#### [Work instructions]
Please lay out the lines of the listing between the line holding "Open the Shop menu item" and the line holding "pos(28,202)", inclusive, as a JSON list of strings with one string per line, leaving out blank lines.

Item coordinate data
* * * * * * * * *
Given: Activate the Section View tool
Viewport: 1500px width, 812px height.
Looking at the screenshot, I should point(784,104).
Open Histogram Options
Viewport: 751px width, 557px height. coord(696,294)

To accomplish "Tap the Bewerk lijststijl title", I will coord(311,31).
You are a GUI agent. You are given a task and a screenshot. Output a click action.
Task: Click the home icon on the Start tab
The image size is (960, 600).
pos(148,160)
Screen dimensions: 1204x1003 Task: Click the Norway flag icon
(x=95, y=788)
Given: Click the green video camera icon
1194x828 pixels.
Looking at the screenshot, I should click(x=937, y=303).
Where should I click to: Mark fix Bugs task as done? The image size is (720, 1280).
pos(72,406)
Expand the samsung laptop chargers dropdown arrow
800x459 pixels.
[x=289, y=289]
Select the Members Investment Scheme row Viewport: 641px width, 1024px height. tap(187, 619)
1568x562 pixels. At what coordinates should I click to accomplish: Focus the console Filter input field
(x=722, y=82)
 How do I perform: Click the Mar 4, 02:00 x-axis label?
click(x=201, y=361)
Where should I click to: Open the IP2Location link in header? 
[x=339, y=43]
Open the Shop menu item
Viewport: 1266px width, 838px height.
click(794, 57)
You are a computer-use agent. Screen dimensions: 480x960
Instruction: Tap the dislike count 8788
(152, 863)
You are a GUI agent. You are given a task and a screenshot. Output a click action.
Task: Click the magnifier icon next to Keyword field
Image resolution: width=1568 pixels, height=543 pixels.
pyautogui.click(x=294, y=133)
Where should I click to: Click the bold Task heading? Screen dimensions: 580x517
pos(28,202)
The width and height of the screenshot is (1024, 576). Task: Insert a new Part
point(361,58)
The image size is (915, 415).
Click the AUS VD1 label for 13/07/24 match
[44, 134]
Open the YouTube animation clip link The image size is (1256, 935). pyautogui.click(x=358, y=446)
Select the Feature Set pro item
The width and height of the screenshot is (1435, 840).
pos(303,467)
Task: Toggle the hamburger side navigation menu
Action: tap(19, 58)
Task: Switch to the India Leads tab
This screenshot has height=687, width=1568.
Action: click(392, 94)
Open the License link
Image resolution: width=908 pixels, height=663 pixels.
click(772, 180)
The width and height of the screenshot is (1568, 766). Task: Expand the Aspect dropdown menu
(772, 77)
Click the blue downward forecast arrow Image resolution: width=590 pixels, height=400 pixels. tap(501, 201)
* * * * * * * * *
#### [Final answer]
[
  "Open the Shop menu item",
  "Viewport: 1266px width, 838px height.",
  "click(794, 57)",
  "You are a computer-use agent. Screen dimensions: 480x960",
  "Instruction: Tap the dislike count 8788",
  "(152, 863)",
  "You are a GUI agent. You are given a task and a screenshot. Output a click action.",
  "Task: Click the magnifier icon next to Keyword field",
  "Image resolution: width=1568 pixels, height=543 pixels.",
  "pyautogui.click(x=294, y=133)",
  "Where should I click to: Click the bold Task heading? Screen dimensions: 580x517",
  "pos(28,202)"
]